Wall has lived in Rockrimmon with her husband, Ken, for 30 years, and began collecting Asian antiques 20 years ago during frequent trips abroad. She may now have the nation’s largest private collection of uncommon antique furniture from Korea, Tibet, and China that date from the mid-1800s all the way back to the 13th century, spanning the Qing, Ming, and Yuan dynasties. Her collection includes around 700 personally-chosen pieces of exceptional quality.
Sixteen years ago, the strength of Wall’s collection motivated the couple to open Galleries Extraordinaire, a fine art and Asian antique gallery in the Cherry Creek district of Denver. They established a high-end clientele of international collectors, and enjoyed the energy of the annual Cherry Creek Arts Festival. Last year, they chose to move the gallery to Colorado Springs. On December 3, they celebrated their 1st anniversary at the new location of 1301 W. Colorado Ave., in Old Colorado City.
To fully experience the collection of ancient antiques and contemporary art that mingle at Galleries Extraordinaire, tour it with Wall by your side. She is full of stories, because each piece of furniture is a personal treasure and each artist is a personal friend. Come along with me on a private gallery tour with her that we broadcast on Facebook live video: http://tinyurl.com/zo933ek.

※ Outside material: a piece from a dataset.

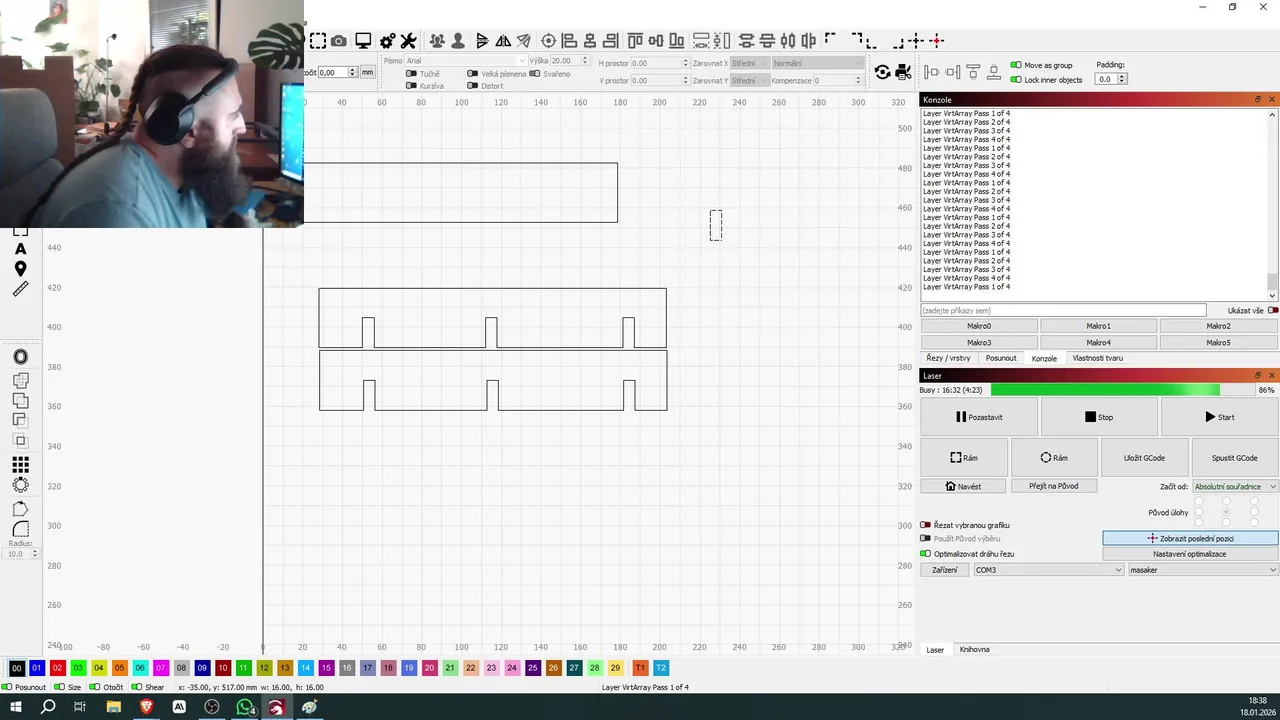Pick the red 02 layer color swatch
This screenshot has width=1280, height=720.
(57, 668)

Wall is Chinese, and grew up in Hong Kong. The only sibling of 4 children to catch the “art bug,” she came to the United States alone, at the age of 19, to study design in New York City. Getting to know Wall, it’s clear how her outgoing personality and adventurous life story have taught her to bridge Asian and American cultures. “Everything I buy is because of history and culture,” Wall says.

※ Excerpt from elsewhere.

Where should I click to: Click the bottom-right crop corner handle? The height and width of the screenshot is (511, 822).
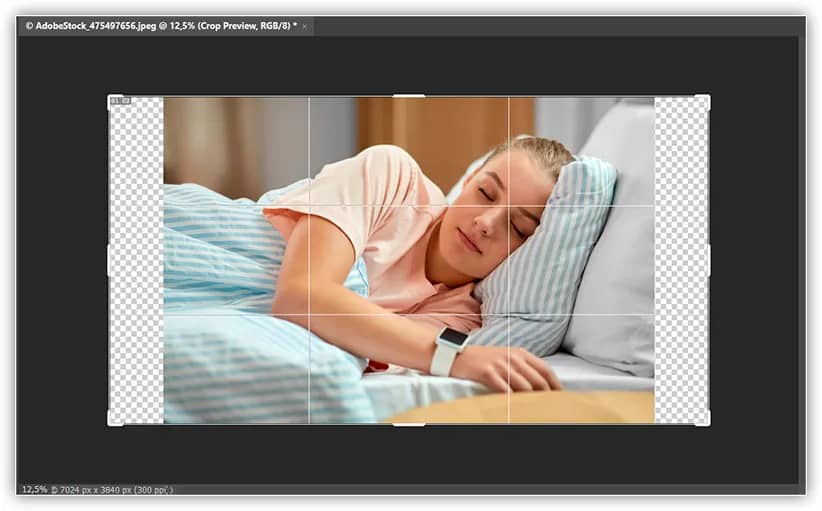(708, 423)
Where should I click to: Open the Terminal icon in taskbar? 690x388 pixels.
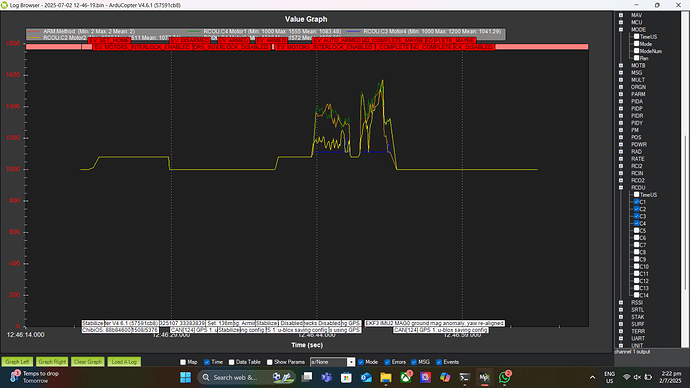(464, 377)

Bridging cultures is essential to cultivating new collectors of treasures like the ones at Galleries Extraordinaire, where museum-quality pieces range in price from $1,000 to $500,000. Wall’s extensive knowledge of each piece can make you feel connected to it, even if you’ve never considered owning a Korean medicine chest or a cabinet from a Tibetan temple. In this first year in our community, the gallery is attracting new local collectors from Rockrimmon, Kissing Camels, Skyway, Broadmoor, and Manitou Springs.
Here are some of Wall’s tips for collecting antiques:
· Buy only what you truly like.
· Do not be afraid to buy a piece showing a few cracks, wrinkles or discoloration. An authentic antique should have a good patina, showing it has lived, bursting with a story to tell.
· Use caution and ask questions. What is the seller’s experience? What is the original source? Has the piece been restored and how is it done?
· Many complex factors affect value. A knowledgeable mentor can help you learn these dynamics and how they change over time. Galleries Extraordinaire has handouts right inside their entrance that introduce you to valuation considerations for Chinese, Korean, and Tibetan antiques.
Even if you’re not in the market for a Buddha table, the Walls invite you to visit Galleries Extraordinaire and say hello! They enjoy the chance to share about their rare collection, and are proud to now showcase it in their own community.